-------- Records to process

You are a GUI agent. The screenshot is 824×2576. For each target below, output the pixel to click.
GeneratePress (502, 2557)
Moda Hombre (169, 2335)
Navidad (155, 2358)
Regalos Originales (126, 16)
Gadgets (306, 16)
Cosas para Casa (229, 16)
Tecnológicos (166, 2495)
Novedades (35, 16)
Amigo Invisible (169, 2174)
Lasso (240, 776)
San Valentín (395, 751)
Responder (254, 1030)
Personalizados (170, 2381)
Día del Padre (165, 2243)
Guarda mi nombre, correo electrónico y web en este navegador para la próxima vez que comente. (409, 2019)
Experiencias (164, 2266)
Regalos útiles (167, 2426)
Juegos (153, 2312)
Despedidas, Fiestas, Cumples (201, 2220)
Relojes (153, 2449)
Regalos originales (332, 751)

----------------

What the exercise asks: Check every line of the entries for the string "para". Give only the number of lines that hold it.

Answer area: 2